Listed records.
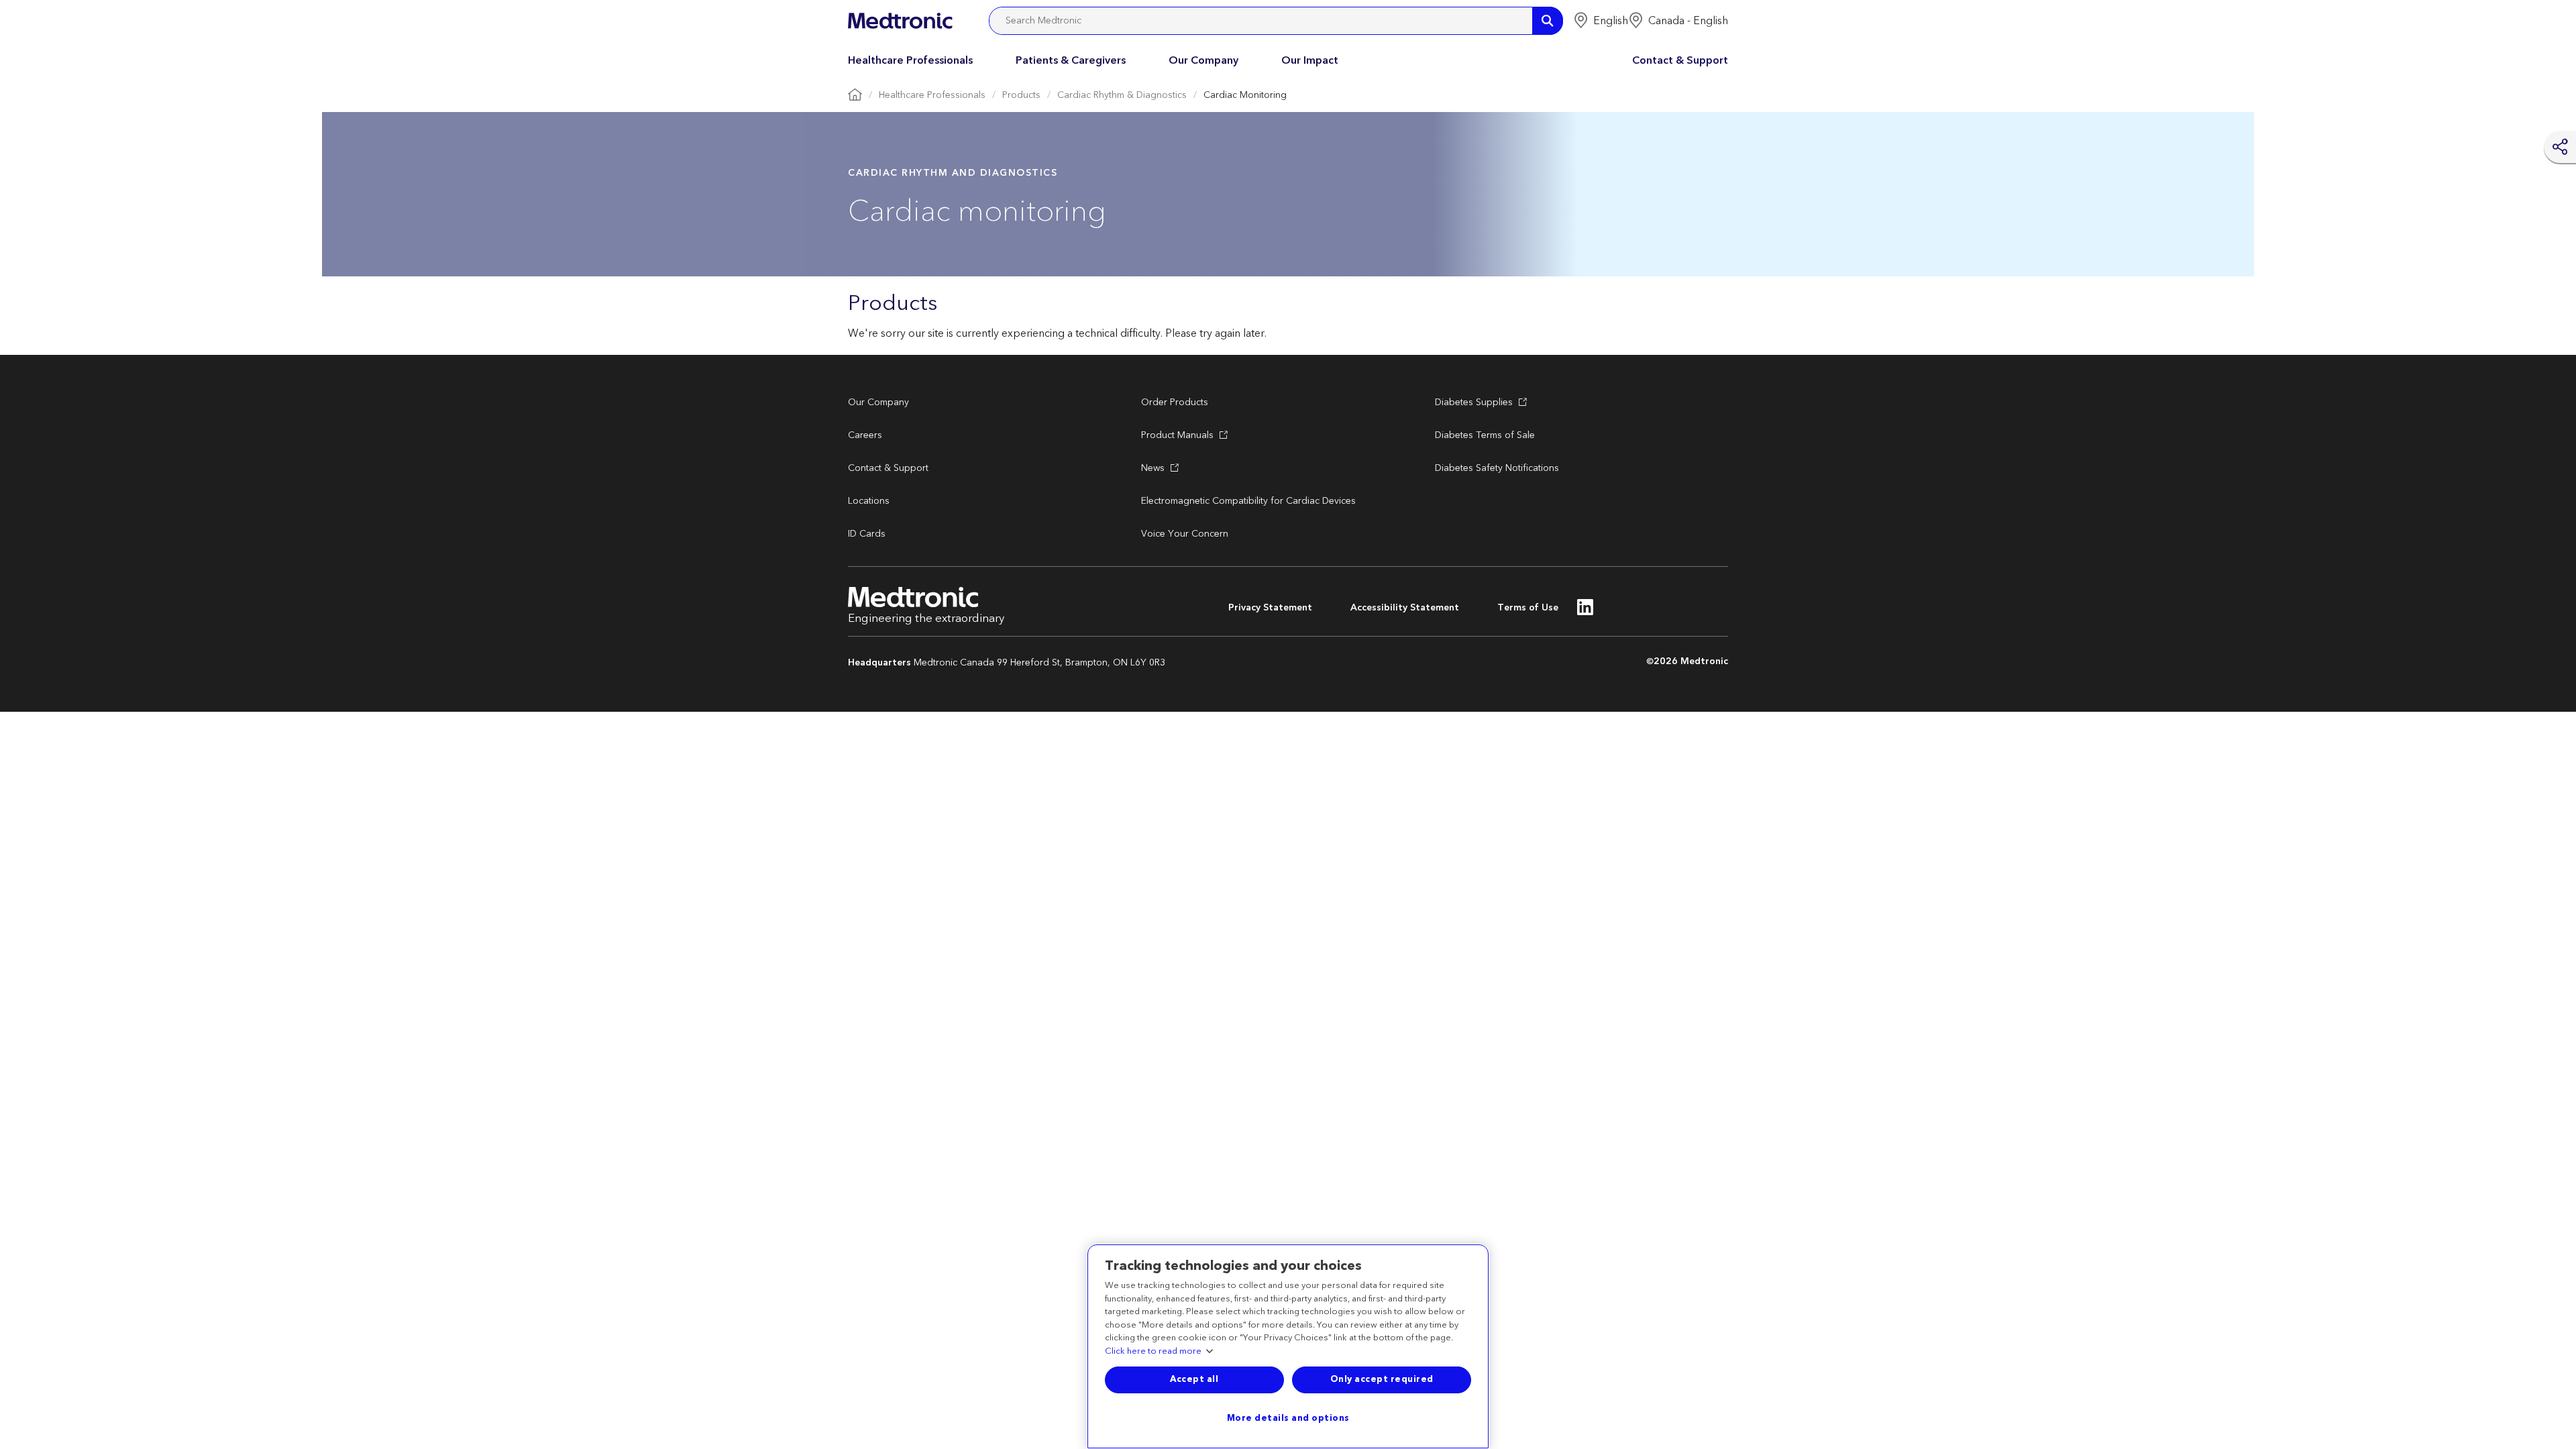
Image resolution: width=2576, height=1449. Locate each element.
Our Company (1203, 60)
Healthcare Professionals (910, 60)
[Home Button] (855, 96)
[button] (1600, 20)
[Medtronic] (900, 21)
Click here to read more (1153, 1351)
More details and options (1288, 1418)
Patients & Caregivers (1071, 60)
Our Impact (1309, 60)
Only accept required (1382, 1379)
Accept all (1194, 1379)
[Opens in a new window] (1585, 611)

...

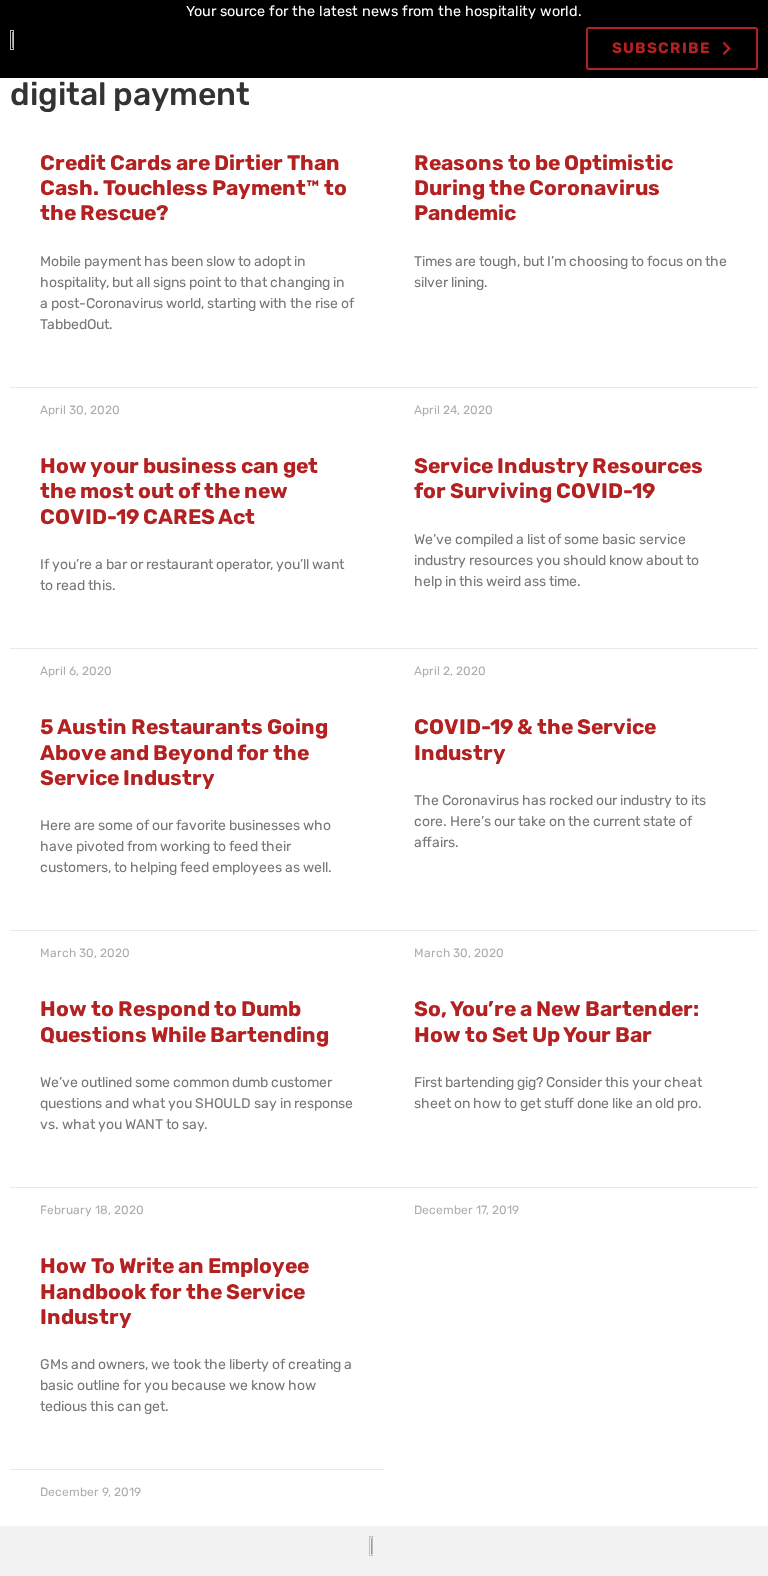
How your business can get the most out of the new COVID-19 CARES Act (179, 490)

About this exercise. Give back, unchanged, the run of lines in the listing above that begins at the line containing "Image resolution: width=2576, height=1449." and ends at the line containing "[Opens in a new window] (1585, 611)", both included.

Exercise answer.
Image resolution: width=2576, height=1449. Locate each element.
Our Company (1203, 60)
Healthcare Professionals (910, 60)
[Home Button] (855, 96)
[button] (1600, 20)
[Medtronic] (900, 21)
Click here to read more (1153, 1351)
More details and options (1288, 1418)
Patients & Caregivers (1071, 60)
Our Impact (1309, 60)
Only accept required (1382, 1379)
Accept all (1194, 1379)
[Opens in a new window] (1585, 611)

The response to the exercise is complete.